RAG
Retrieval-augmented generation with pgvector — multi-tenant vector store + generic use cases for indexing, retrieval, and stats.
The @app/rag package wraps a pgvector table and the @app/ai embedding
provider into four small use cases the rest of the codebase can call:
EmbedAndStoreUseCase, RetrieveRelevantContextUseCase,
DeleteEmbeddingsBySourceUseCase, GetEmbeddingStatsUseCase.
It is opt-in. The boilerplate ships with a stock postgres:16-alpine
image; pgvector and the migration only matter if you actually use the
package.
When to install
Install @app/rag when you want to:
- Embed domain text (notes, descriptions, transcripts) and search it later by semantic similarity.

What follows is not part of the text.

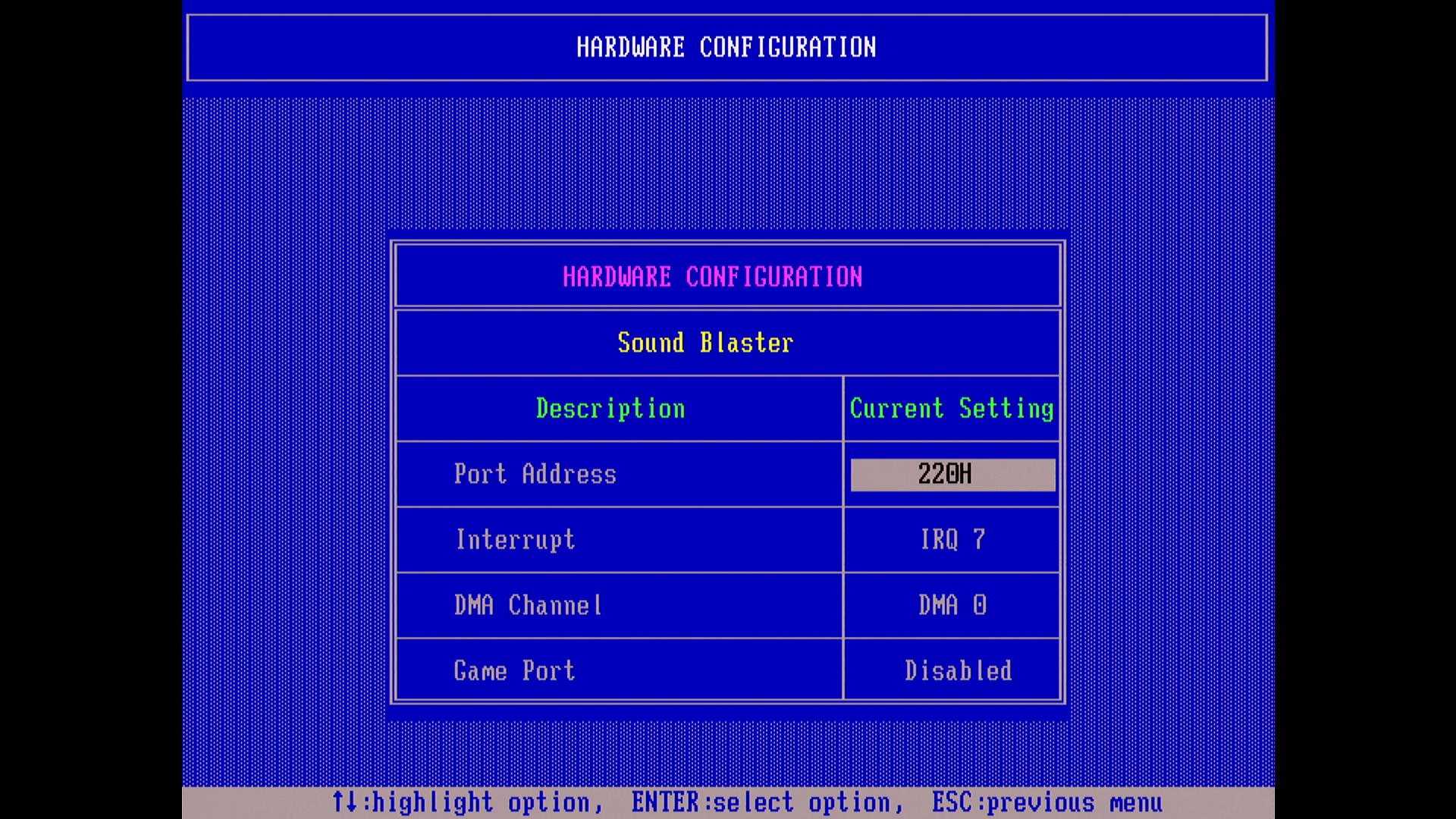Click the ESC:previous menu hint
Image resolution: width=1456 pixels, height=819 pixels.
1046,802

- Inject "relevant context" snippets into an LLM prompt at turn time (classic RAG pattern — pairs cleanly with the assistant package).
- Power an admin observability surface that shows per-org index size.

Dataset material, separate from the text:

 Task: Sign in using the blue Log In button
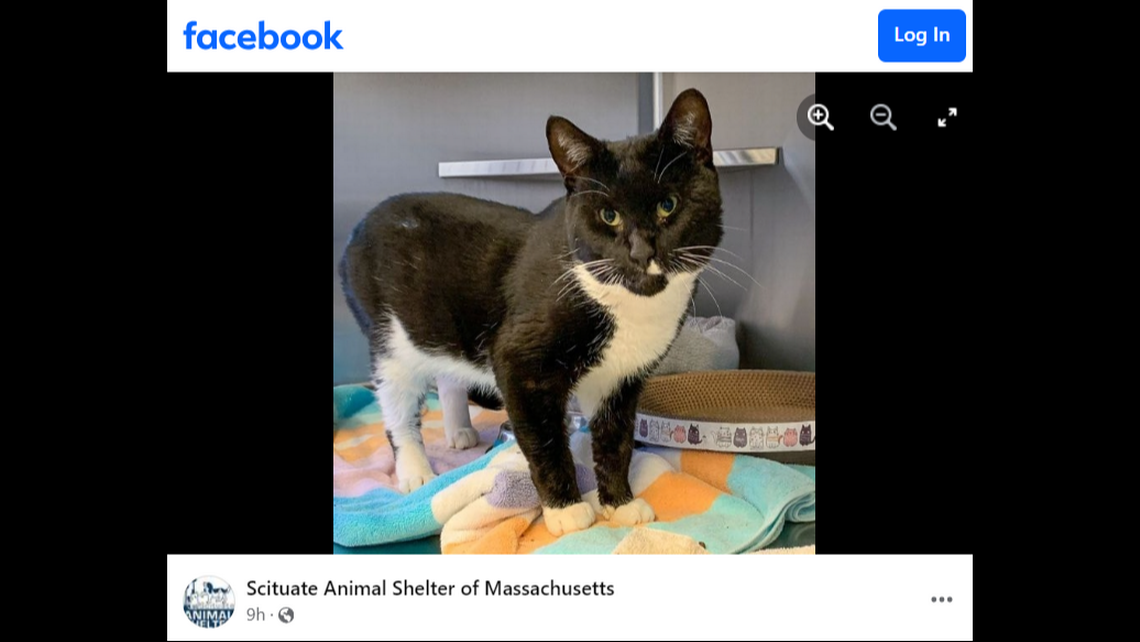click(921, 35)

If you only need streaming chat completions, skip this — @app/ai is
enough.
Switching to pgvector
In docker-compose.dev.yml, swap the Postgres image:
postgres:
# image: postgres:16-alpine # default
image: pgvector/pgvector:pg16 # required for @app/ragThe data directory is compatible — no volume reset needed.
Migration
Copy the reference SQL from packages/rag/prisma/migrations/0001_rag_init/
into your apps/server/prisma/migrations/ directory (with a fresh
timestamp), then:
cd apps/server && bun prisma migrate devAdd the matching Embedding model to schema.prisma — the snippet is in
the package README.
Wiring example
import { OpenAiEmbeddingProvider } from '@app/ai';
import {
PgvectorEmbeddingStore,
EmbedAndStoreUseCase,
RetrieveRelevantContextUseCase,
} from '@app/rag';
const embeddings = new OpenAiEmbeddingProvider({
apiKey: env.OPENAI_API_KEY,
model: 'text-embedding-3-small',
expectedDimension: 1536,
});
const store = new PgvectorEmbeddingStore(prisma);
const indexer = new EmbedAndStoreUseCase(embeddings, store);
await indexer.execute({
organizationId: 'org_123',
sourceType: 'note',
sourceId: 'note_42',
snippet: 'Quarterly review with Acme Corp scheduled for May 12.',
});
const retriever = new RetrieveRelevantContextUseCase(embeddings, store);
const hits = await retriever.execute({
organizationId: 'org_123',
query: 'what meetings do I have with Acme?',
topK: 5,
});Multi-tenant safety
organizationId is required on every read and write. The pgvector store
filters by it on every SELECT. Add an integration test on the consumer
side that inserts overlapping rows across two orgs and asserts no leakage
— the package can't enforce this without your DB, so it's your contract
to keep.
Vector dimension
The migration ships vector(1536) to match text-embedding-3-small. To
use a larger model (e.g. text-embedding-3-large → 3072), edit the
migration column width, recreate the IVFFlat index, and pass
{ dimension: 3072 } to the store + expectedDimension: 3072 to the
embedding provider so a future model swap fails loud rather than
corrupting the index.
Listener pattern
Pair EmbedAndStoreUseCase with your domain events to keep the index
fresh. When a note/task/etc. is created or updated, build a snippet
string and call indexer.execute(...). When it's deleted, call
DeleteEmbeddingsBySourceUseCase so stale rows don't keep showing up in
search.
The assistant package (coming next) provides a generator for these listeners.